Sometimes Mr. Gleemonex is a little slow with the goddamned TiVo remote.
OK, so this fucking awful Kohler commercial with the hot lady plumber. It has to die, and whoever “concepted” and storyboarded and sold and produced the fucking thing has to die with it. Hopefully in a bonfire that I set.
Here’s why.
--The story is, guy walks out of his house in the morning, sees hot lady plumber going in the house next door. She gives him the eye, he thinks he has a shot. He runs back into his house, starts flushing stuff down his Kohler toilet: a hand towel, his wife’s cute lingerie, a bunch of travel-sized toiletry bottles, and finally a 50-lb sack of dog food. Joke’s on him, because the Kohler swallows it all and asks for more. KILL KILL KILL STAB STAB STAB.
--Hot lady plumber? Where do they have those?
--You’re married, dickbag.
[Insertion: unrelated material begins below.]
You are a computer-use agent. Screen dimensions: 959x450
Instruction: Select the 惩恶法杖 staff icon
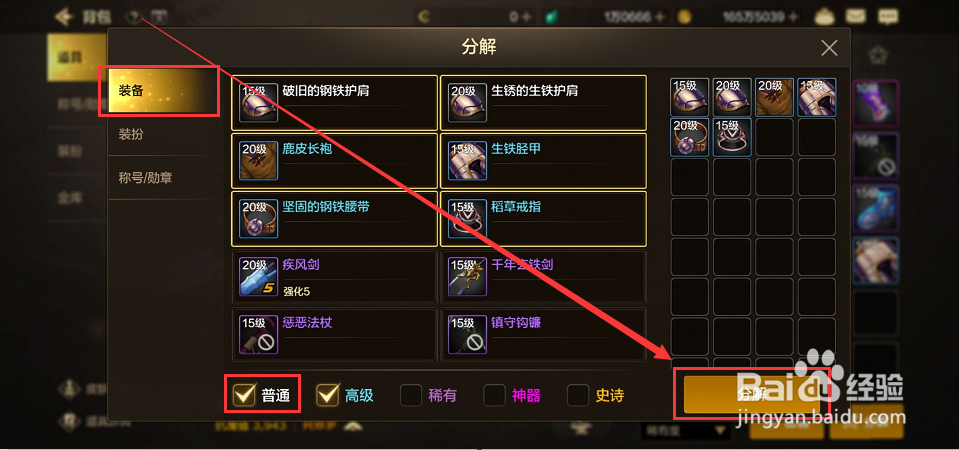259,334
And your wife is home. What kind of action do you think you’re going to get?
--Especially when the thing is, the hot lady plumber would have to come over because YOUR TOILET IS CLOGGED. Do you really want the kind of action that would ensue if the hot lady plumber is in fact turned on by unholy and unspeakable things blocking up the shitter?
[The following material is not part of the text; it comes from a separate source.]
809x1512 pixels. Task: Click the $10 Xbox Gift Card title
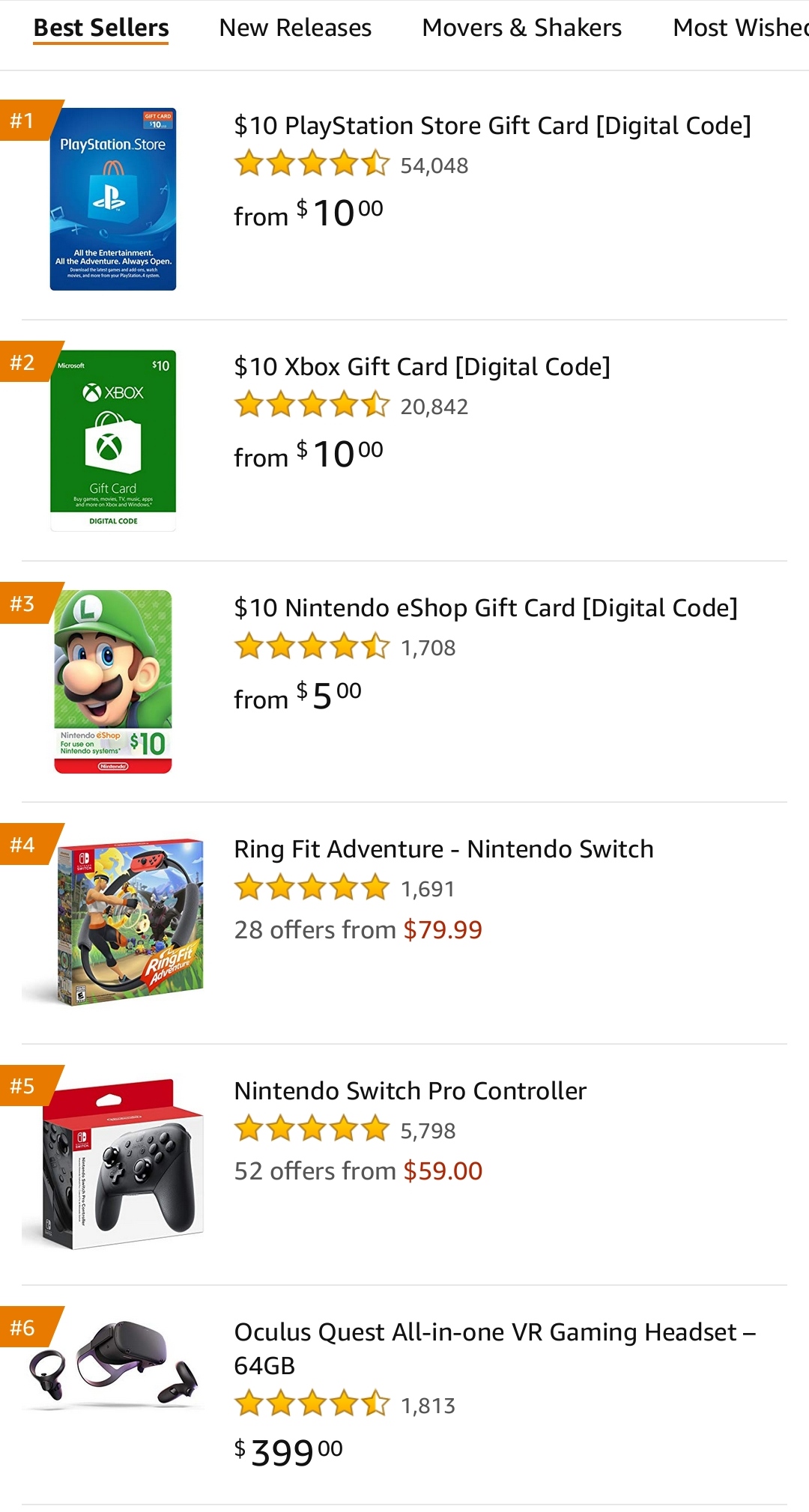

--What is the message here? “If you regularly take massive, horrifying shits that back up the plumbing of your whole goddamned cheese-eating neighborhood, then by Jimmy, this is the can for you!” Because: nice. Real nice.
--The very CONCEPT of a toilet commercial. GOD.
Labels: first-world problems, sickened repugnance, Stab stab stab stabbity stab, they ain't takin the TEE-vee
2 Comments:
i will tell you who comes over when you break your toilet: an old man that smells like he smokes cigarettes and then swallows them and who will not only spend 20 minutes talking to you about his golden retriever but will also crack your toilet and cause it to shoot water out the bottom after he leaves claiming it is "fixed".
I love you a lot because I think our brains work nearly the same way.